Weight trainers, bodybuilders and athletes are the most common users of creatine supplements for increasing their muscle mass. Fact is, it has been proven many times to increase muscle mass most especially in skeletal muscles. Basically, these are the fundamental rules to take creatine. On the other hand, you should take into mind that everyone’s reaction to this supplement will be different depending on your diet, genetics, exercise level and body mass.
But to make sure that you’re using it correctly, following are the general rules that must not be taken for granted.
Rule number 1. Read the label and take as per the recommended dosage – you shouldn’t be taking more than the dosage suggested particularly if you’re new to taking creatine. One teaspoon is the common dose for taking 100% pure creatine monohydrate.

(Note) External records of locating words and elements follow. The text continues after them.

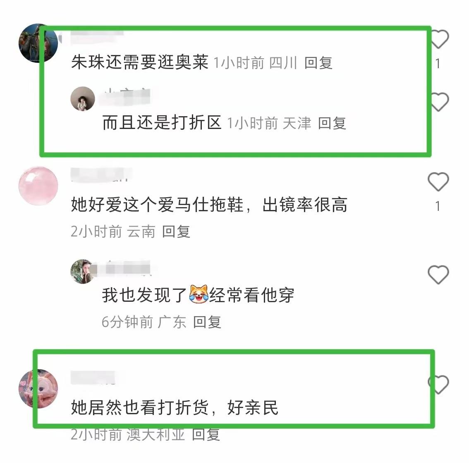469x463 pixels.
Task: Reply to the 四川 comment via 回复
Action: pos(318,63)
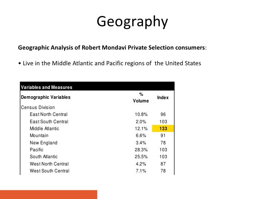265x199 pixels.
Task: Select the Census Division row label
Action: click(38, 108)
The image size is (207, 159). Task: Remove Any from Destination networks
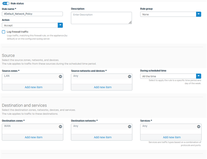pos(130,127)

You should avoid from using too much creatine as this can lead to diarrhea and cramping. This will additionally make your kidney work harder than before in an effort to get rid of the excess creatine you have ingested.

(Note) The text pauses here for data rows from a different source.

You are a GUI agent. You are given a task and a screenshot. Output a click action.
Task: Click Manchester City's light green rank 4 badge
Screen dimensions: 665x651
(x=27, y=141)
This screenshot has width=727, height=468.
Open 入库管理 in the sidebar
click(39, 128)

Rule number 2. Mix creatine with 8oz. of water – if you do not like plain water, you may consider mixing creatine supplement with guava or mango or any high fructose drink. As you mix creatine in these juices, it can result to fast absorption of the supplement by your body. The basic dosage for creatine should be anywhere around 3mg. to 5mg a day.
Rule number 3. Make sure to dissolve the powder thoroughly – as you put the creatine in water or juice, see to it that it’s mixed well. You should know that if there are too many creatine particles in your body, it will have a hard time absorbing it.

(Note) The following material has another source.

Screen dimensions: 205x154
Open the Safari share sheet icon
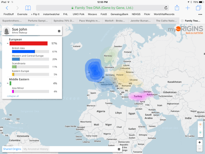click(177, 8)
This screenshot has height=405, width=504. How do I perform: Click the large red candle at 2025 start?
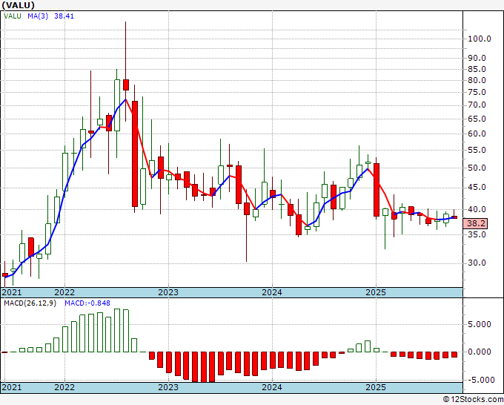(377, 190)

Rule number 4. Drink more water and avoid drinking alcohol – when consuming any form of creatine as supplement, it is vital that you stay hydrated. With this in mind, make sure to increase your fluid intake and as much as possible, avoid alcohol. Drinking alcohol is going to make your muscles dehydrated, which lessens the benefits you can get from the supplement.
The dosage of your creatine intake should be decreased in the event that you are getting stomach cramps or feel bloated. There’s no loading phase when using creatine or in other words, you can take the recommended dosage even when you’re just starting out and feel the effects of it almost immediately.
Taking supplements such as creatine when working out or for athletes are all normal but just remember that too much of something is bad and thus, learn how to use this supplement in moderation.